Continue the Isle of Man forum thread below, starting after the last line shown.

**Page text:**
════════════════════

# Isle Of Man



## hymerexsisman (Aug 14, 2005)

We are thinking of going to the isle of man, can anyone suggest places to stay and visit,do not want to wild camp has we have 2 children, nice small sites pref with electric and views, is there enough there for 2 weeks ? do not get me wrong do not want Blackpool or anything like that


----------



## wackywyco (Apr 30, 2007)

Hi,difficult to fill two weeks. Ferries cheaper mid week (still expensive). Several sites although most are aimed at tenting bikers for the racing.Municipal Site at Peel next to Sports centre OK with modern facilities. Super wild camping at Claddaghs bottom of Sulby Glen with water and Toilets. Semi wild at Ramsey overlooking Sea but you have to get a Permit from the Tourist Officer at the Town Hall (you will need copy of your Insurance). Toilets and Water when adjoining Park open.
Good idea if you want to tour around without the van, you can buy discounted passes covering all travel around the Island,bus,train and tram. Well worth it.


----------



## TJ101 (Oct 12, 2008)

Was brought up on the island,, and left 30 years ago,,

Also had a thought about going back with the MH sometime,, be interested in the replies


----------



## Fatalhud (Mar 3, 2006)

1st job would be to check the cost of the ferry :wink: :wink: 
I considered it a few years ago, but couldn't believe the Steam Packets charges

They are the only ferry going to the island and seem to charge what they like



Alan H


----------



## TJ101 (Oct 12, 2008)

════════════════════

**Provided data:**
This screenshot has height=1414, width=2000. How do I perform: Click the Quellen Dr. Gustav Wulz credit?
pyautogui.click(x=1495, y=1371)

════════════════════

**Exercise output:**
Fatalhud said:


> 1st job would be to check the cost of the ferry :wink: :wink:
> I considered it a few years ago, but couldn't believe the Steam Packets charges
> 
> They are the only ferry going to the island and seem to charge what they like
> ...


Nothing changes then  Steam Racket were always dear, 
It was one of the most expensive bits of water in Europe !!!


----------



## brockley (Mar 6, 2009)

Everything wackywyco said, plus there aren't many established sites here and those we have are not really geared up for kids, on the other hand, there are loads of places to wild camp with unrivalled views here, perhaps a little too remote for kids though.

The Steam Racket is expensive compared to other crossings and times to avoid are early June (TT races) as well as early September (Grand Prix). They really do take the proverbial Michael with prices during these times - unless of course you are into bike racing, the TT in particular is like a carnival atmosphere.

Places to see (have a google) - Laxey wheel, Sneafel mountain railway, Peel castle and House of Manannan, Castle Rushen, the Sound visitors centre, Fairy bridge, magnetic hill, Cregneash working museum - the list goes on.

Blackpool it isn't and may it always remain so. Kids might not appreciate it though, it depending on whether they can survive without theme parks etc etc.


----------



## BJT (Oct 31, 2008)

Went there three years ago, phoned Steam Packet and got a fair price for crossing plus site with hookup at Union Mills. Yes, the site was basic and aimed at TT bikers but with an M/H do you really need all the facilities?
Things to do - quite a bit, horse trams in Douglas, electric trams Douglas to Ramsey and up Snaefell, narrow gauge steam railway,
transport museum,airfield museum, horses home, TT circuit to drive, beaches if you want them.
Fuel is dearer than UK so top up before boarding the ferry (we managed a week of daily use) - there is an Asda and Morrisons in Morecambe. 
Local shopping is not cheap but there is a Tescos and M&S in Douglas and other shops selling Iceland & Waitrose products.
The weather was not brilliant, perishing cold at the top of Snaefell and in thick cloud in June!
There is an article about the island in a past issue of MMM.
Hope this is of some use.


----------



## thieawin (Jun 7, 2006)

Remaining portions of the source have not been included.